2. Materials and Methods

2.1. Materials

Bovine serum albumin (BSA, >99%) and HAuCl₄·3H₂O (99.99%) were purchased from Sigma-Aldrich (Sigma-Aldrich, St. Louis, MO, USA) and used as received. The pH of the solutions was adjusted with HCl (Sigma-Aldrich, St. Louis, MO, USA) and NaOH (Sigma-Aldrich, St. Louis, MO, USA). All solutions were prepared in ultra-pure Milli-Q water (total organic content ≤ 4 ppb; resistivity ≥ 18 MΩcm) and heavy water (deuterium oxid for NMR, 99.8% D) purchased from Acros Organics (Morris Plains, NJ, USA).

2.2. Sample Preparation

A total of 1.67 w% BSA–Au(III) stock solutions in normal and heavy water were prepared by mixing 2.5 w% BSA solutions with 10 mM HAuCl₄ solutions in 2:1 volume ratio (corresponding with 13:1 ion–protein molar ratio) at moderate stirring rate (600 rpm). After mixing, the pH of the stock solutions was set to 12 (pD to ≈11.6) by dilute NaOH solutions (1 M, both in normal and heavy water) under stirring. After storage at room temperature for two days, the BSA−Au(III) systems were heat-treated at 37 °C for 2 h, then neutralized and stored at room temperature. The beginning and transitional states at pH = 12 (pD ≈ 11.6) and neutral pH (pD) were measured with fluorescence, infrared spectroscopy, and DLS methods. The same preparation protocol was used for the X-ray and neutron scattering methods.

2.3. Fluorescence Spectroscopy

The luminescence of the BSA–Au conjugates was measured using a Jasco FP8500 spectrofluorometer (Jasco International Co., Ltd., Tokyo, Japan) at 25 °C in MQ water and 360 ± 5 nm excitation in the 380–750 nm range. The spectral correction function was assessed by the Maroncelly dye setup [15]. The luminescence quantum yields were determined relative to the 0.546 value of quinine sulfate in 1N sulfuric acid [16]. It must be noted that considering the low sensitivity of the fluorometer in the red region, the red band’s maxima, and the corresponding fluorescence yields, may be slightly underestimated. The air-saturated samples were measured in a 3 mm × 3 mm × 40 mm quartz cuvette with an optical density at the excitation wavelength around 1.4.

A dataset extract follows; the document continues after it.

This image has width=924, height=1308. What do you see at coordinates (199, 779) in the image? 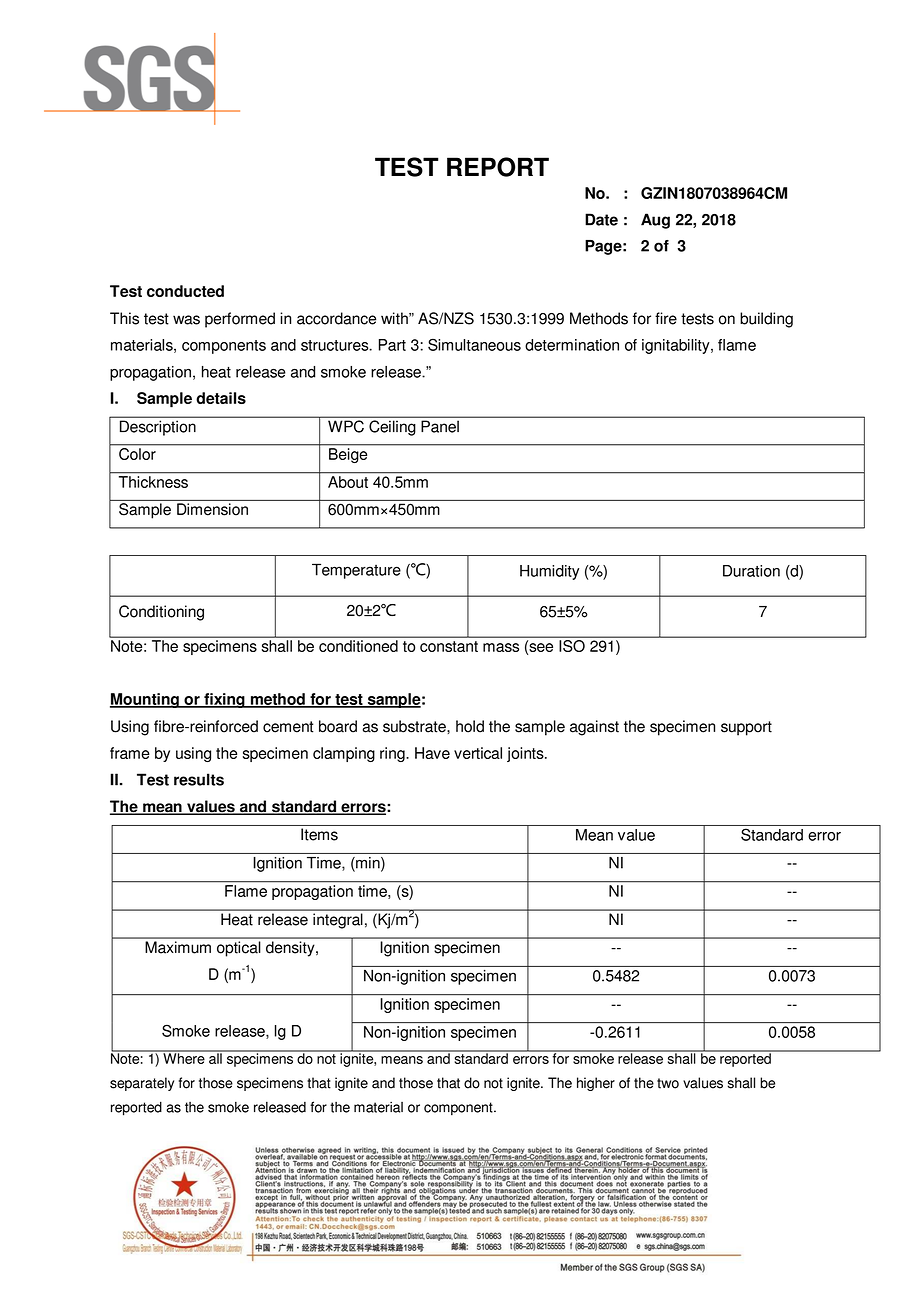
I see `results` at bounding box center [199, 779].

2.4. Infrared Spectroscopy

Attenuated total reflection-Fourier transform infrared (ATR-FTIR) spectroscopy measurements were conducted using a Varian 2000 FTIR Scimitar spectrometer (Varian Inc., Palo Alto, CA, USA) fitted with a liquid nitrogen-cooled mercury cadmium telluride (MCT) detector and a ‘Golden Gate’ single reflection diamond ATR accessory (Specac Ltd., Orpington, UK). A sample amount of 5 µL was dropped onto the diamond ATR surface, and the dry film spectrum was collected (at 2 cm⁻¹ resolution and 64 scans) after the slow evaporation of the solvent under ambient conditions. Each data acquisition was followed by ATR correction. Spectral deconvolution was performed using the GRAMS/AI (7.02) spectroscopy software (Thermo Galactic, Walthman, MA, USA). Band positions for curve fitting were established using the second derivative and were fixed during the fitting procedure. Band shapes were approximated by Lorentzian functions. The intensities and the bandwidth of each component were allowed to vary until the minimal χ² parameter was reached. After the fitting procedure, the relative contribution of a particular band component was calculated from the integrated areas of the individual components [17].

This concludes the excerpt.